I first heard the phrase in elementary school, where it was used fairly often. At that age, I think we were all still learning to dress ourselves and, unless it was a very cold day, it was pretty easy to leave the restroom without zipping up. As I got older, the phrase somehow went out of fashion and people would say something less clever like, “Your fly’s open” prompting a hasty rechecking of all the fastening mechanisms on one’s garments.

For some reason, this kind of thing is highly embarrassing to Americans. On the same level, having food in one’s teeth is so unpleasant that it merits being told as an anecdote to illustrate how bad your day was. I never understood why these kinds of things were so humiliating. It’s almost impossible to know you’ve got something stuck in your choppers unless someone tells you, at which point you can address the situation. Done. Move on. Don’t make me listen to your story about it.

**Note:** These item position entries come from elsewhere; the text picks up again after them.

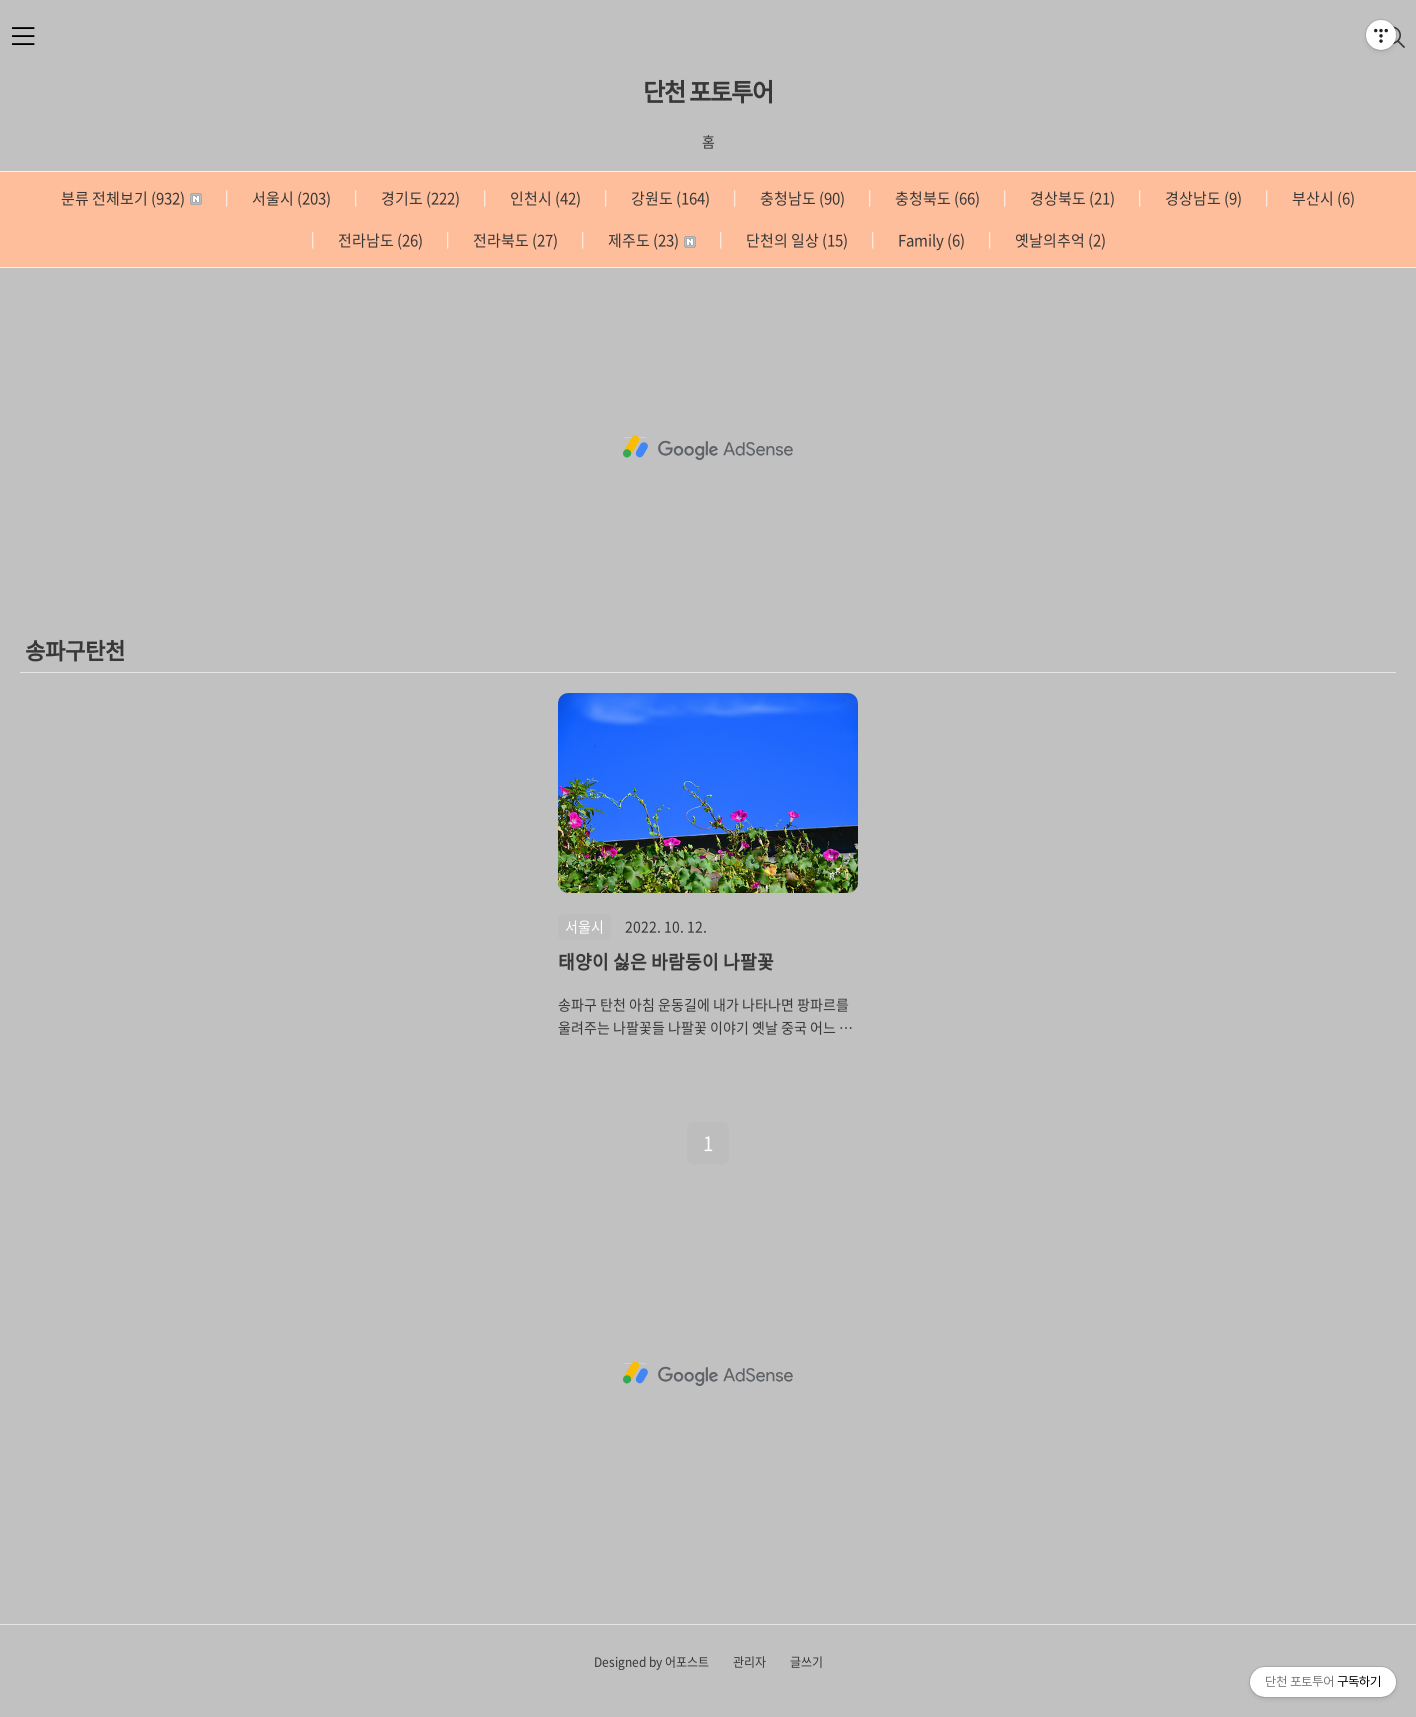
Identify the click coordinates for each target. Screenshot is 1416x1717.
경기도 (419, 198)
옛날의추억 (1059, 240)
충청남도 (801, 198)
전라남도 (379, 240)
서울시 (290, 198)
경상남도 (1202, 198)
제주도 (650, 240)
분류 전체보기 (131, 198)
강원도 (669, 198)
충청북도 (936, 198)
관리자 (749, 1662)
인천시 (544, 198)
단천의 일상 (795, 240)
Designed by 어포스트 (651, 1662)
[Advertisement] (708, 448)
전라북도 (514, 240)
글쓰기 (806, 1662)
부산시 (1322, 198)
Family (930, 240)
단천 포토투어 (708, 91)
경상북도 (1071, 198)
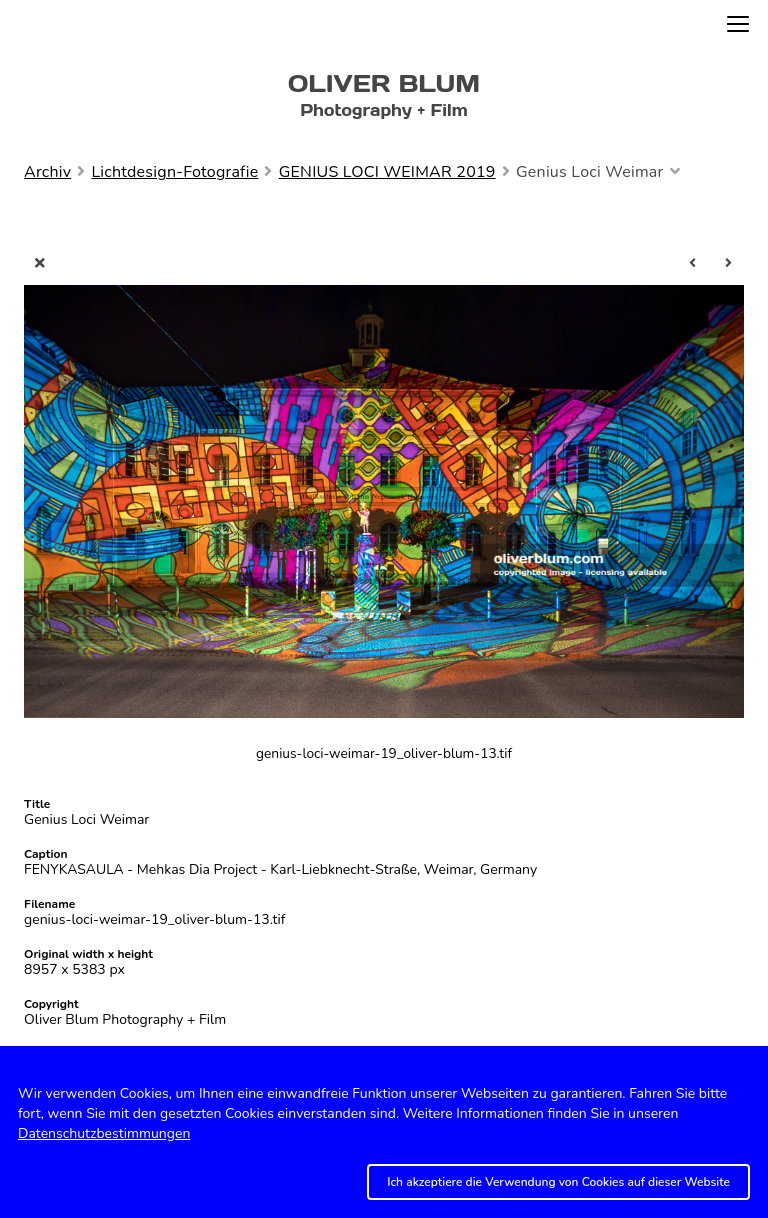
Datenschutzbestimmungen (104, 1133)
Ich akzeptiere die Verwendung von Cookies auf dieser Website (558, 1182)
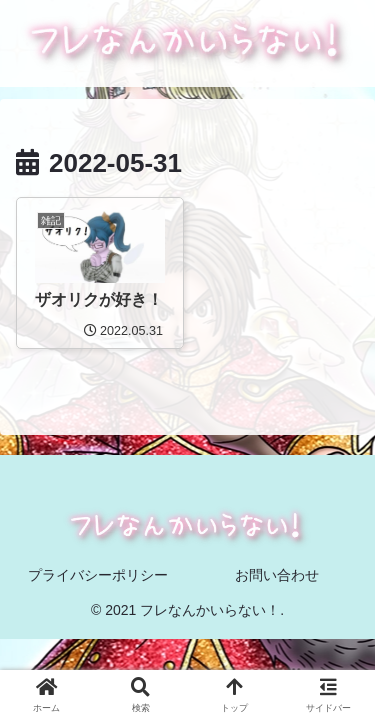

Are these kinds of not-actually-shameful things considered cringeworthy in other cultures?

Author: le cul en rows

I'm an American Spaniard, living in France. I like to tell stories.

9 thoughts on “Great Americanism: XYZPDQ

  1. Yet another something that I hadn’t thought about for a very, very long time. Leave it to a Spanish-American currently living in France to make me nostalgic!

  2. I’ve heard XYZ (completely forgot about it) but never XYZPDQ.

  3. A quick downward glance, followed by a nod and a cheerful “yeah, it’s cheaper than air conditioning” was always the standard response during my schoolyard days.